* Text passage:
■ ■ ■
Jumping the Gun
So I know that I mentioned the bow attack in Kongsberg, Norway yesterday, and I really hadn't intended to beat that drum again. But when I saw the headline: "Kongsberg: Bow and arrow attack appears to be terrorism - officials," I figured I'd take a look.
A deadly bow and arrow attack in Norway which left five people dead appears to have been an act of terror, Norway's security service (PST) said.
The suspect, a 37-year-old Danish citizen named Espen Andersen Brathen, had converted to Islam and there were fears he had been radicalised.
However a motive has not yet been determined.
Um... if "a motive has not yet been determined" how can the attack appear to be terrorism? Just because the guy converted to Islam? That's shouldn't be enough to mark someone as a terrorist. Terrorism is supposed to be violence with a political motive, not simply violence by someone of a certain religion.
A police lawyer told public broadcaster NRK he would be assessed by psychiatrists. During a press conference PST head Hans Sverre Sjovold said the suspect had been "in and out of the health system for some time".
Chris Rock might seem to be an odd choice to quote here, but "Whatever happened to crazy?" Here's a man whose has apparently been treated for mental illness or instability on more than one occasion, and when he start walking around shooting people with arrows, he'd judged a terrorist because he converted to Islam?
■ ■ ■
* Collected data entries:
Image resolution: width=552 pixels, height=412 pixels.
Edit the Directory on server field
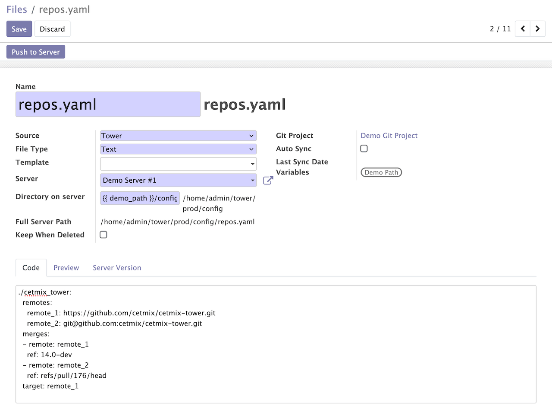(x=139, y=198)
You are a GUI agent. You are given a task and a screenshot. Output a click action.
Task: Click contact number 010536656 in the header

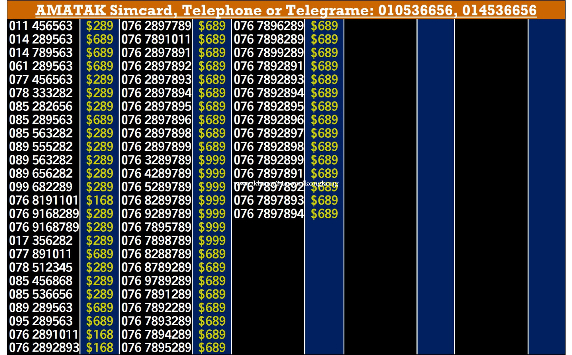(x=415, y=10)
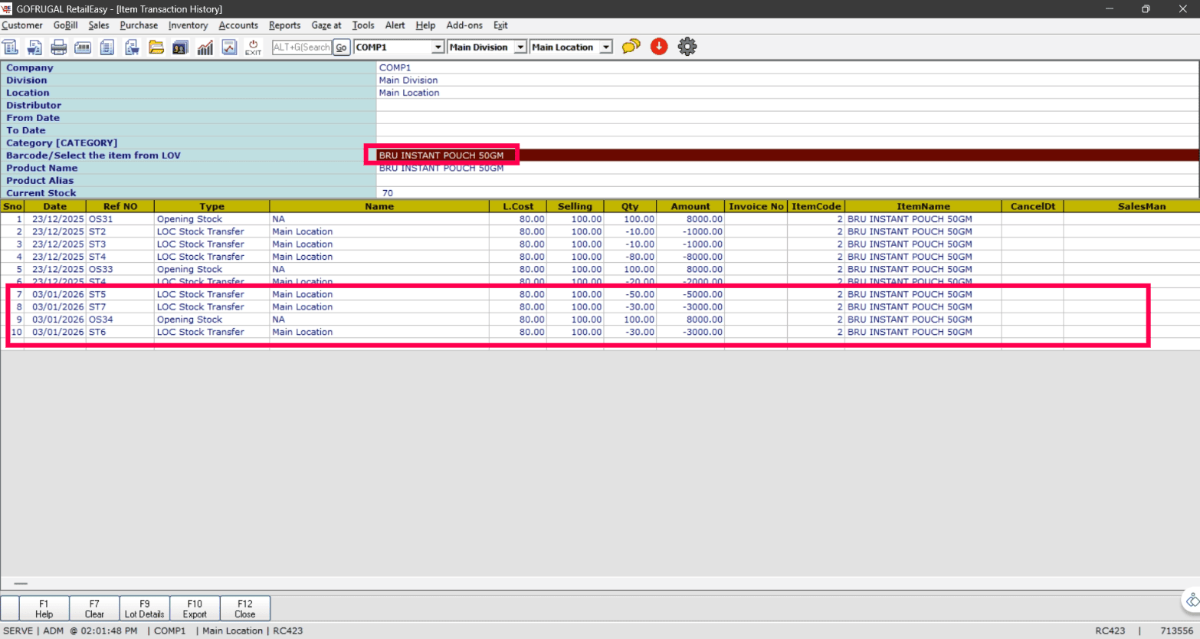Open the Reports menu
The width and height of the screenshot is (1200, 639).
coord(284,25)
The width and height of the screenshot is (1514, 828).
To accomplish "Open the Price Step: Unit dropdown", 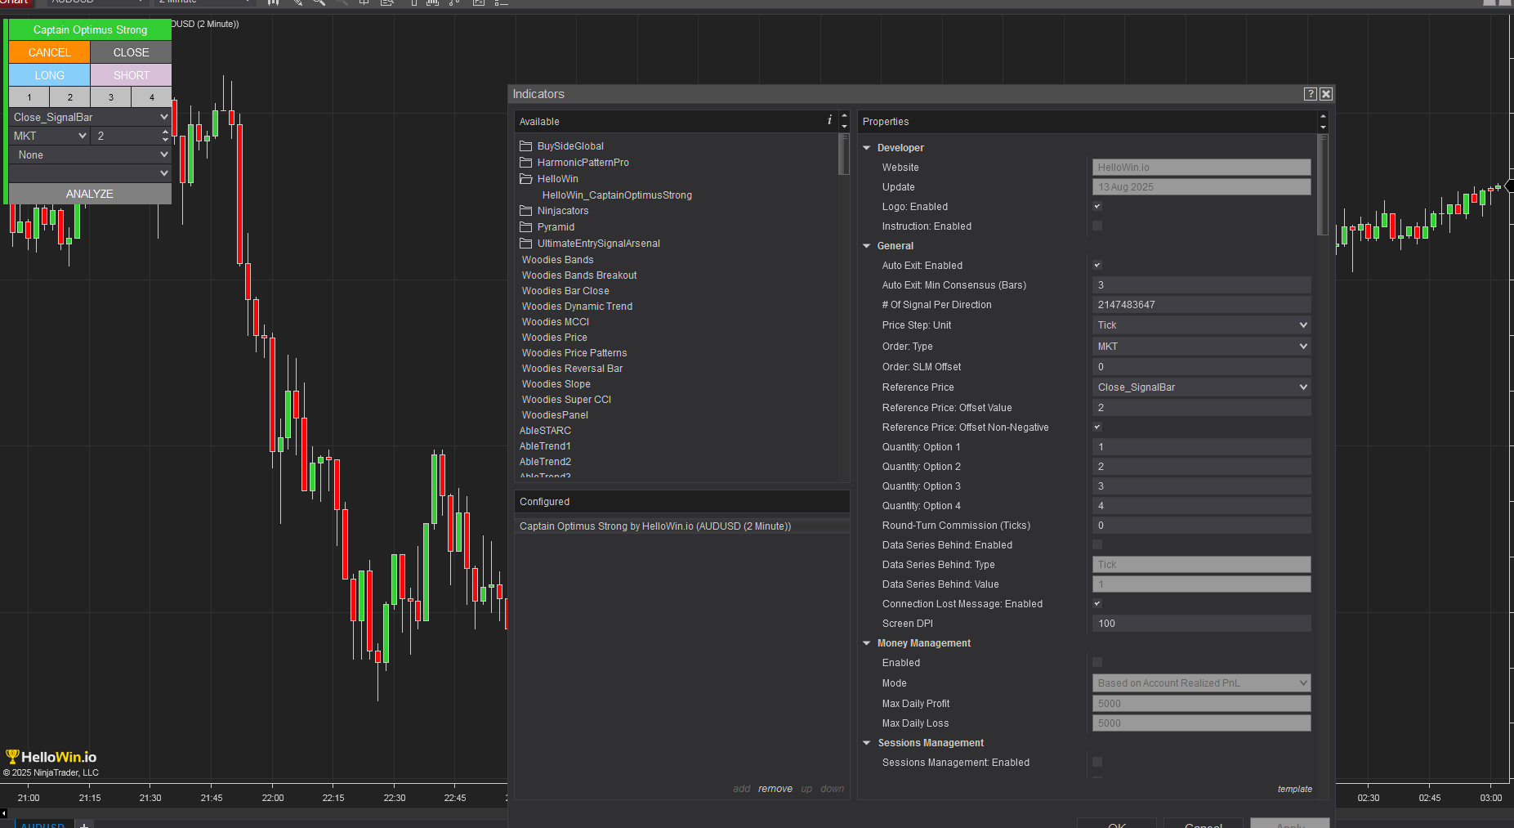I will click(1201, 325).
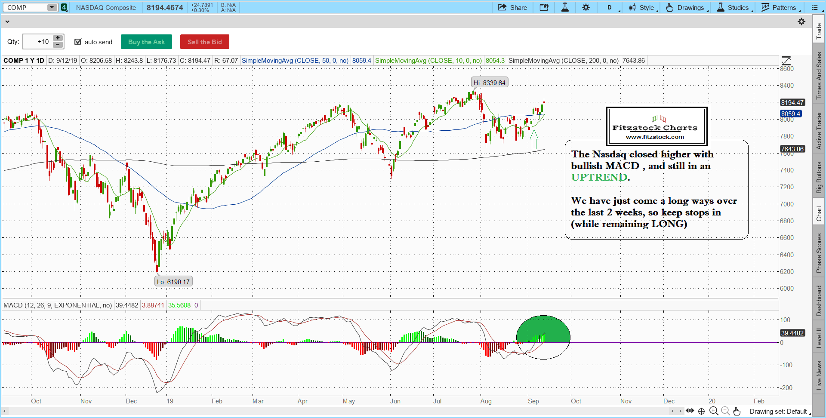Switch to the Active Trader side tab
Screen dimensions: 826x418
[x=819, y=131]
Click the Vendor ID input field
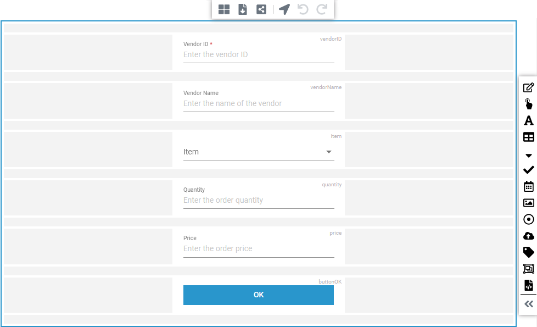537x327 pixels. point(258,54)
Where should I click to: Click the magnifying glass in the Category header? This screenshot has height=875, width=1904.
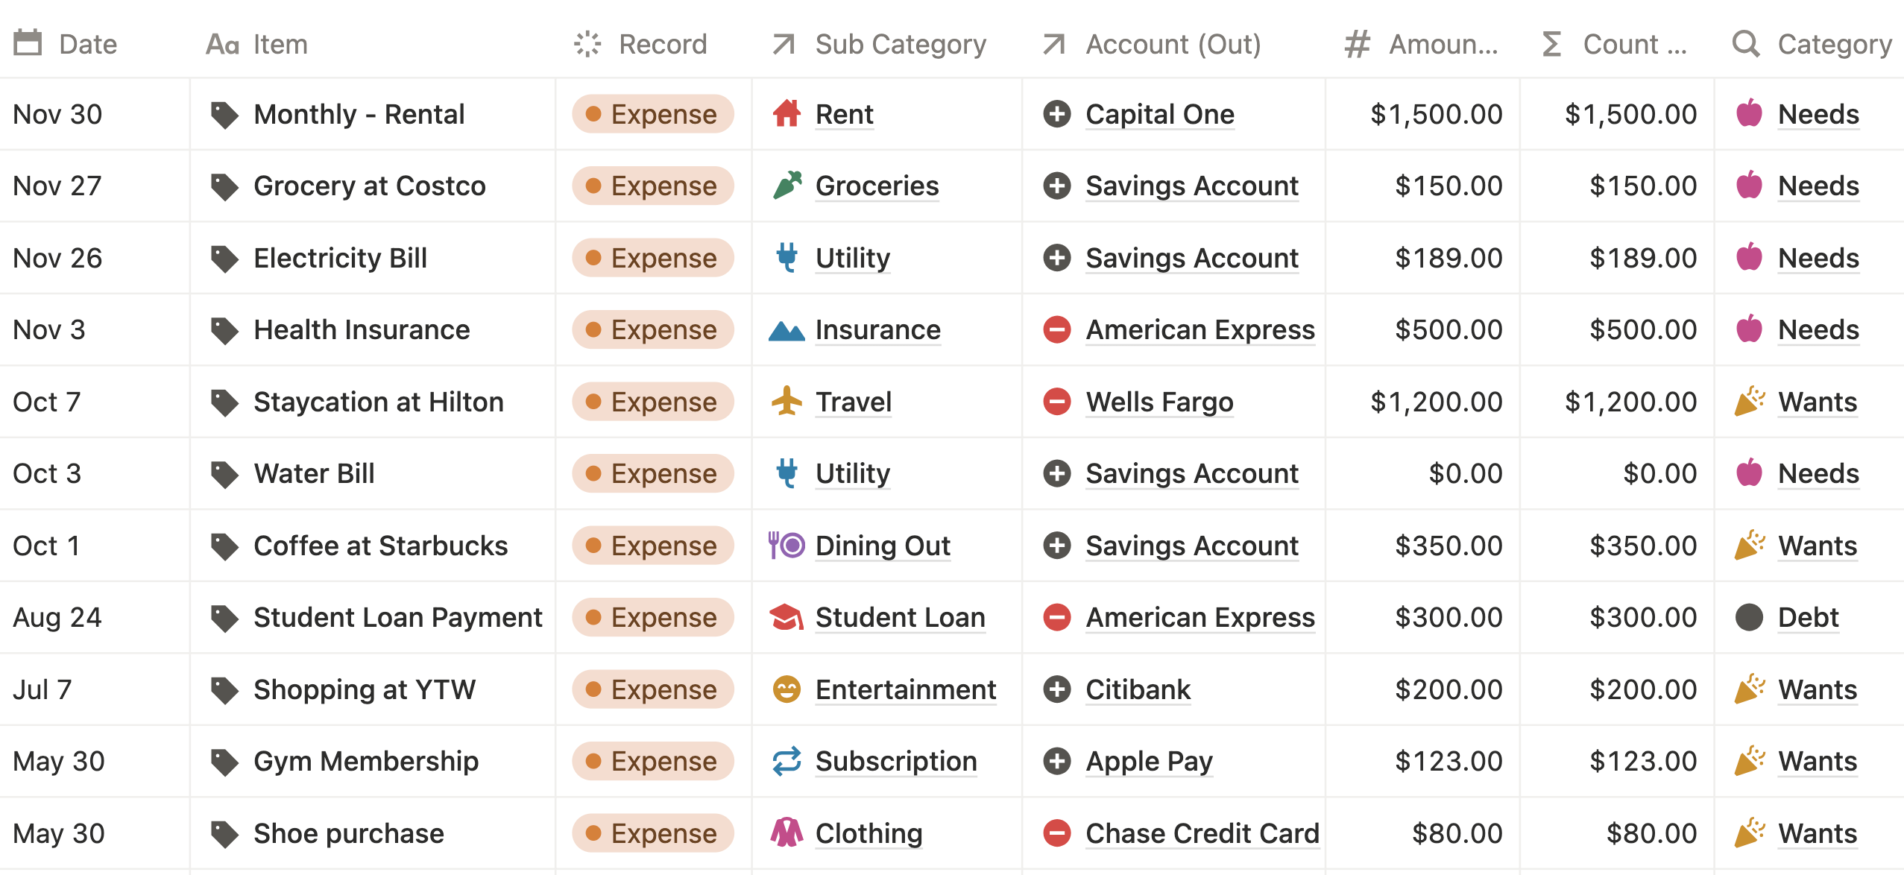tap(1745, 43)
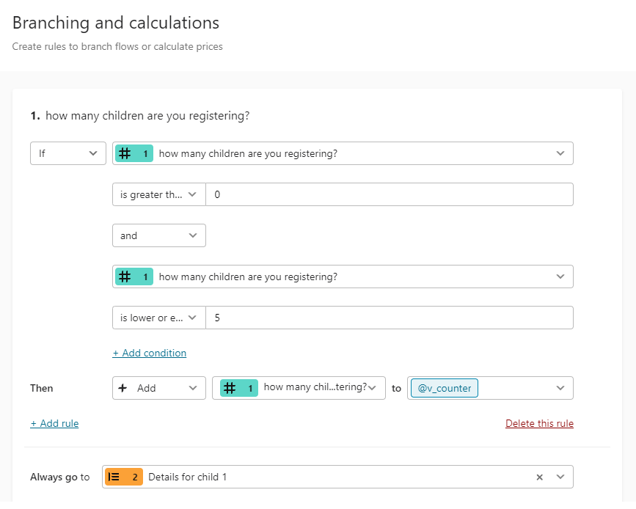Open the If condition type dropdown
636x509 pixels.
[68, 154]
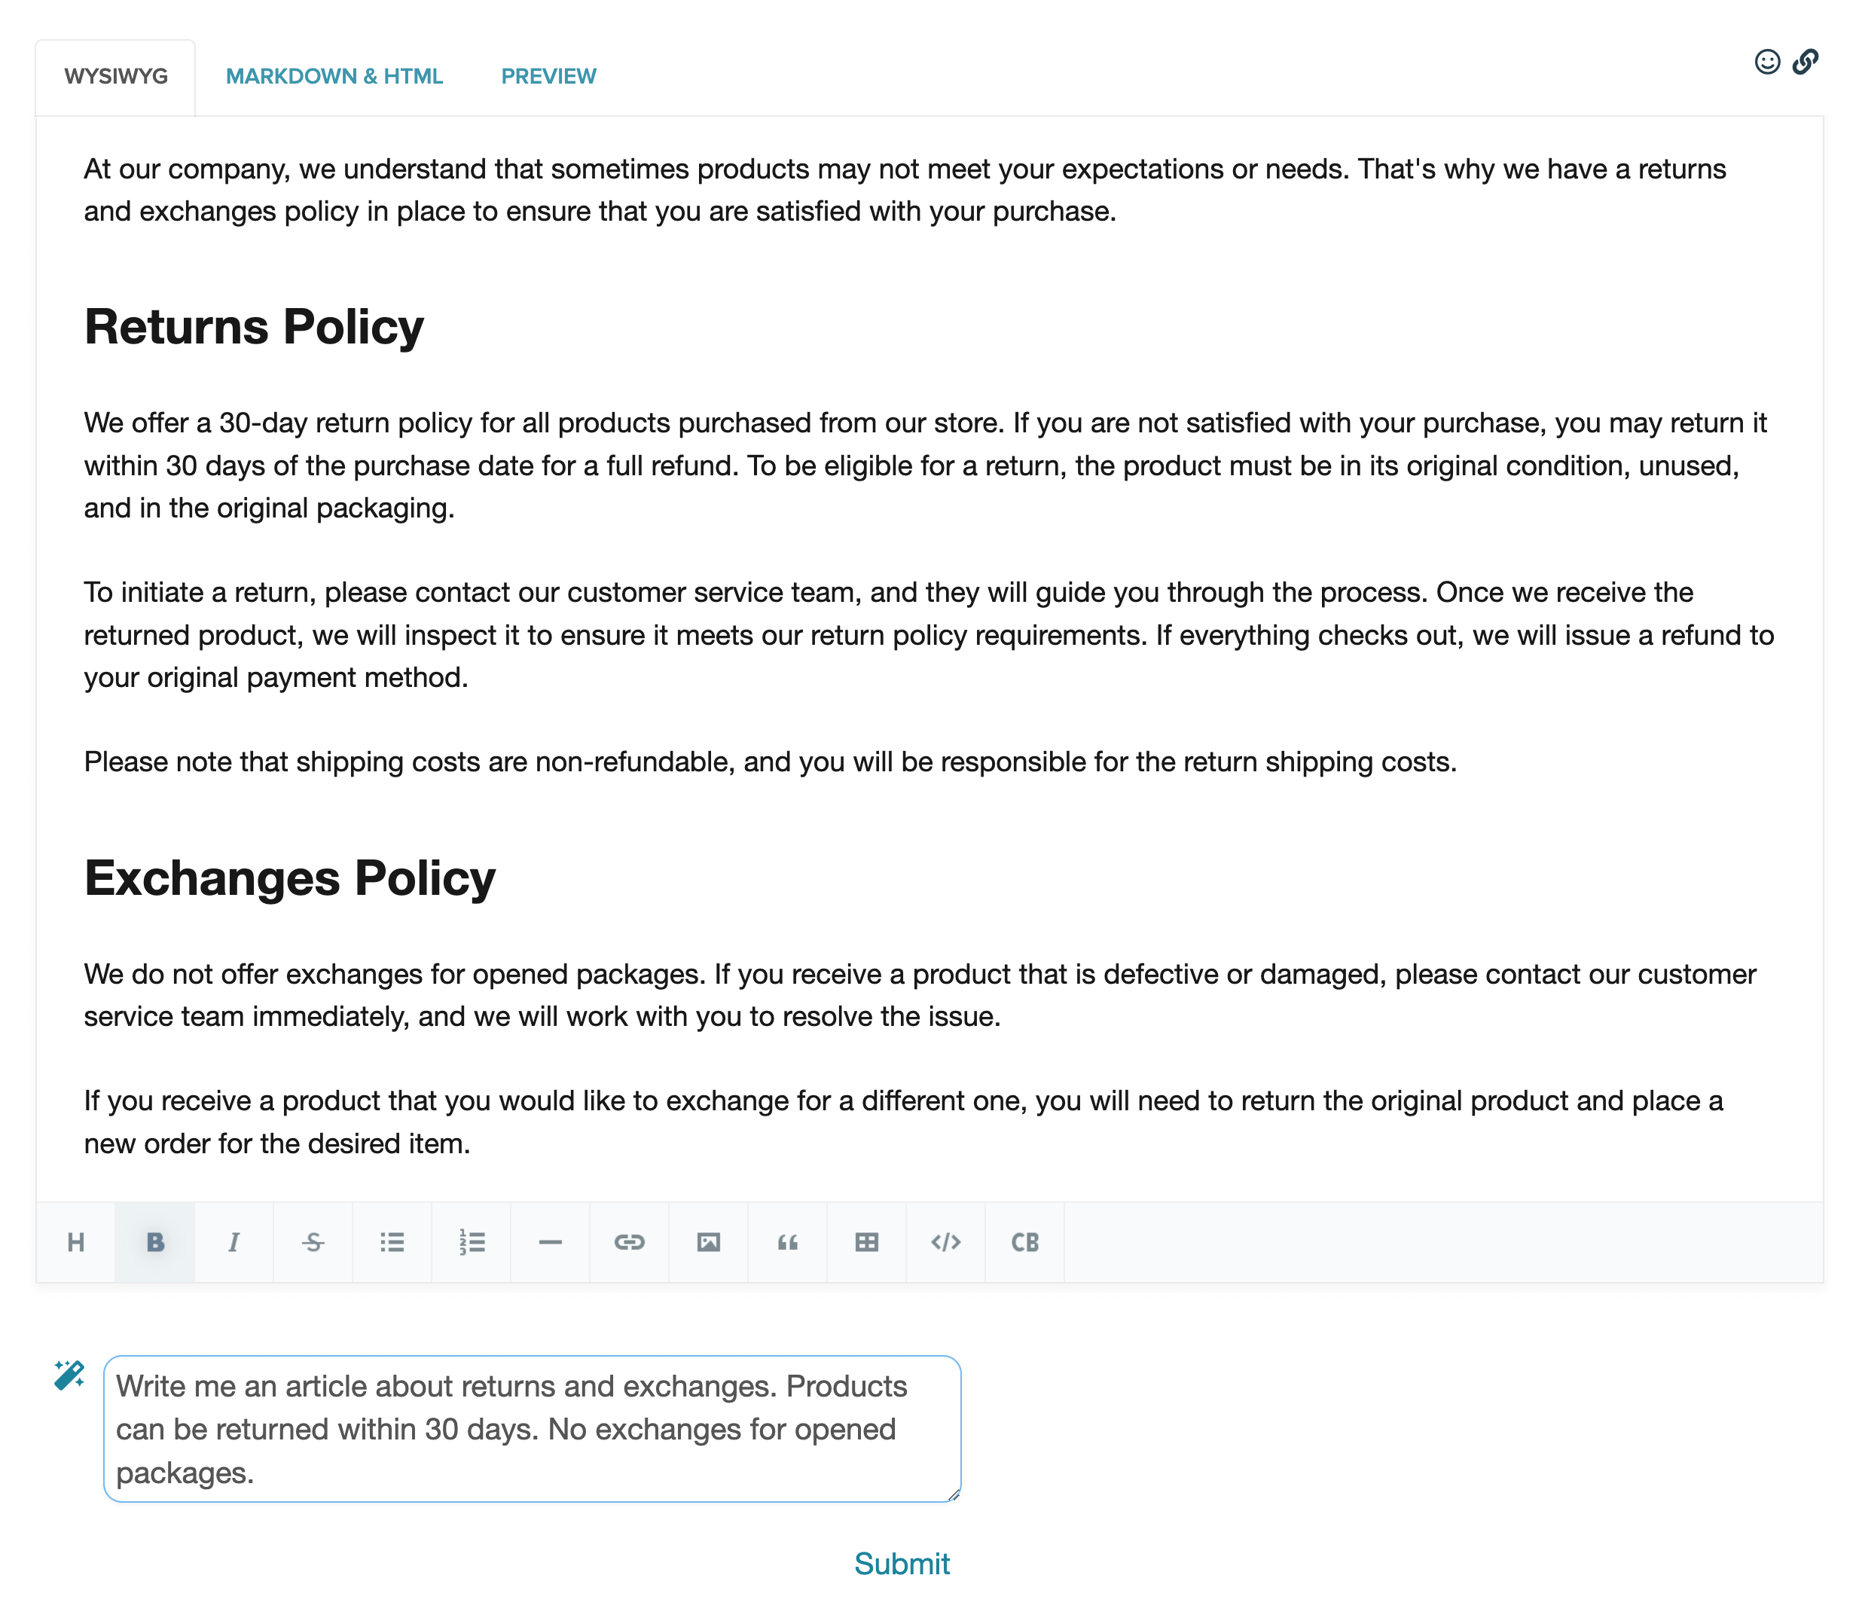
■ ■ ■
* Requirement 1: Return everything in the blog post on the Kongsberg bow attack from "A deadly bow" down to "a certain religion.", word for word.
* Requirement 2: Supply the next part of the blog post on the Kongsberg bow attack, picking up after its last sentence.

* Output 1:
A deadly bow and arrow attack in Norway which left five people dead appears to have been an act of terror, Norway's security service (PST) said.
The suspect, a 37-year-old Danish citizen named Espen Andersen Brathen, had converted to Islam and there were fears he had been radicalised.
However a motive has not yet been determined.
Um... if "a motive has not yet been determined" how can the attack appear to be terrorism? Just because the guy converted to Islam? That's shouldn't be enough to mark someone as a terrorist. Terrorism is supposed to be violence with a political motive, not simply violence by someone of a certain religion.

* Output 2:
A couple of years ago, someone once asked me, if I had to chose a religion, which would I select, and I said: "Islam." And this was my reasoning: Unlike other Americans, one never hears of a Moslem being mentally ill, or even simply criminally inclined - only radicalization, it seems, can prompt them to step out of line. Given that, as a closeted non-believer, I'd be unlikely to ever become devout enough that the more radical elements would hold any appeal to me, I could simply assure myself both of living an upright life, and being proof against the mental diseases and defects that have visited themselves upon various members of my extended family. And now it appears that even Europeans, for all that they're supposedly more enlightened than us here in the United States, buy into that same logic. It's bizarre.
It really should take more than someone deciding that it's time to avenge the Crusades to sustain the suspicion of terrorism. Especially when their mental health is in doubt. To do otherwise waters down the concept to next to nothing, and contributes to the idea that all of Islam's many and varied adherents are capable of becoming a threat for no other reason than their specific view of the face of the divine.